**Record extracts**
****

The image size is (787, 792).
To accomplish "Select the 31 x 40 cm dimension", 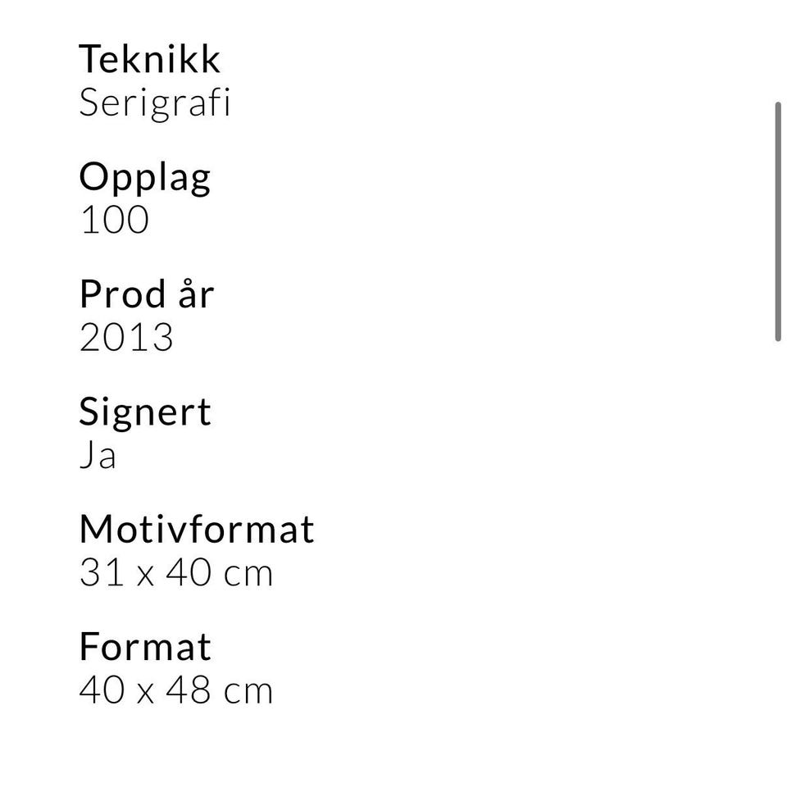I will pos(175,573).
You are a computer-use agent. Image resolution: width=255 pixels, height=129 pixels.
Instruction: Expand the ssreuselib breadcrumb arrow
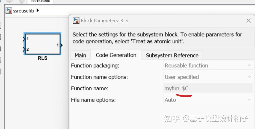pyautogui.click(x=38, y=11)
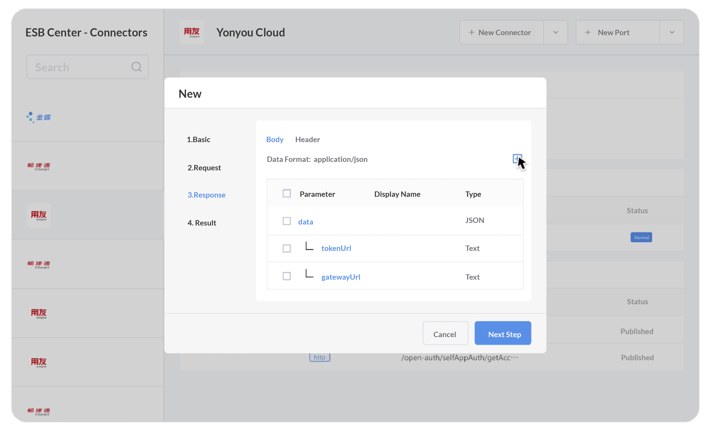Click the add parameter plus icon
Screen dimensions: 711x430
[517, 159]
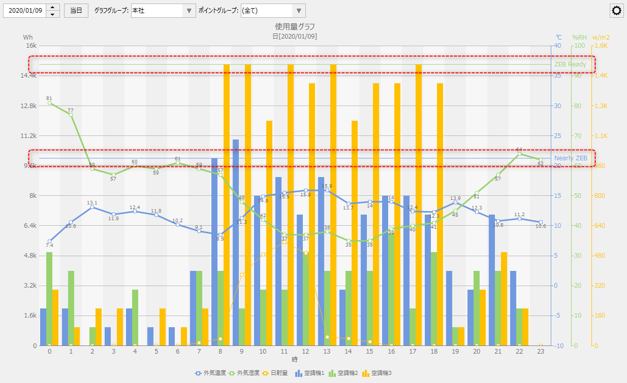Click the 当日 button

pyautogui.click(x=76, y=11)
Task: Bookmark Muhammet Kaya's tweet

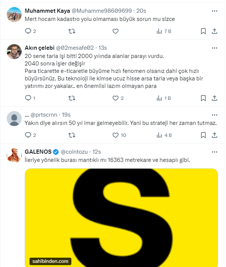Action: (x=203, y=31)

****

**What you need to do**
Extract the records word for word, starting at the line that contains "You are a computer-use" and stopping after the final line of the records. Leave the pictures out.

**Task result**
You are a computer-use agent. Image resolution: width=255 pixels, height=129 pixels.
Instruction: Expand the ssreuselib breadcrumb arrow
pyautogui.click(x=38, y=11)
Click the add parameter plus icon
Screen dimensions: 711x430
[517, 159]
Click the 当日 button

pyautogui.click(x=76, y=11)
Task: Bookmark Muhammet Kaya's tweet

Action: (x=203, y=31)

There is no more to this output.